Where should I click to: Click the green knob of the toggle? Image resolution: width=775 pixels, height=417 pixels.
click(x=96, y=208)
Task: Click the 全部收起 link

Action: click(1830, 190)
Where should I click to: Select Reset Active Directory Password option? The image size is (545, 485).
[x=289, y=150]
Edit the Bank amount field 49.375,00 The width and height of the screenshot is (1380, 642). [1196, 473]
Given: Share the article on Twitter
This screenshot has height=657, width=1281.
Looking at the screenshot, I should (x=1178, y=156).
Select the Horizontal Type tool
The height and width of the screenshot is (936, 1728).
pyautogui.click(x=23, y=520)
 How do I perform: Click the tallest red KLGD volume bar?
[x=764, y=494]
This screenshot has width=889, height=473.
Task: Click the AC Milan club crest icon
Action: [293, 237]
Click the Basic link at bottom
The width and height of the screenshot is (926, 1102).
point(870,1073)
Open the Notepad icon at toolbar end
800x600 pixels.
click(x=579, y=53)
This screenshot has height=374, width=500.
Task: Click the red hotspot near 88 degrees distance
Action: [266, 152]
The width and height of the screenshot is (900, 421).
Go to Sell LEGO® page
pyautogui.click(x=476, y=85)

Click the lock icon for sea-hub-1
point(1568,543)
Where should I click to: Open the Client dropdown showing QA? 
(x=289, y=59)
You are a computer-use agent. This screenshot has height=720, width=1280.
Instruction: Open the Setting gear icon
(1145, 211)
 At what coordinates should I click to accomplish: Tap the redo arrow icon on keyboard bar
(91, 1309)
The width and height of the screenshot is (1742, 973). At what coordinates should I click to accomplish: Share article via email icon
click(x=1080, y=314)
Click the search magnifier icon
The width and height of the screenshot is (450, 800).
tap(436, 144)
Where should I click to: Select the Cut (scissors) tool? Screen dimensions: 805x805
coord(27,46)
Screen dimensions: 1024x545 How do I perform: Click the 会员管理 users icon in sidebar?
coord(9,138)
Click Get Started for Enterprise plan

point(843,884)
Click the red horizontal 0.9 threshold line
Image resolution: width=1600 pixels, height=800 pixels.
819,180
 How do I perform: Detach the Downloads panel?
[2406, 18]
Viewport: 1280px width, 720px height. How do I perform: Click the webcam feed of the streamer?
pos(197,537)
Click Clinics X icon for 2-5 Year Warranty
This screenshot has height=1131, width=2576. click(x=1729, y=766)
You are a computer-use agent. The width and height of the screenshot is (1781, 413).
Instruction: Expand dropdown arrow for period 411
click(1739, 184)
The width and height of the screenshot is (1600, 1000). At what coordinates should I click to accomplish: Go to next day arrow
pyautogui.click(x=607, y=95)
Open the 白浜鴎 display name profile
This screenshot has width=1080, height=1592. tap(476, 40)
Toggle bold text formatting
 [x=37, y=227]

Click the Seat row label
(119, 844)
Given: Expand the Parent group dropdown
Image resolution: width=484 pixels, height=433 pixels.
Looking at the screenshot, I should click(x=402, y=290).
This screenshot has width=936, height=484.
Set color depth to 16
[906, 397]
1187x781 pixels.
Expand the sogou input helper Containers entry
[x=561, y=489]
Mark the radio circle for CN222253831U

WHAT THIS TASK INVOLVES
Gather all lines from the listing above in which "Given" occurs.

REPLY
Given: Share the article on Twitter
Given: Expand the Parent group dropdown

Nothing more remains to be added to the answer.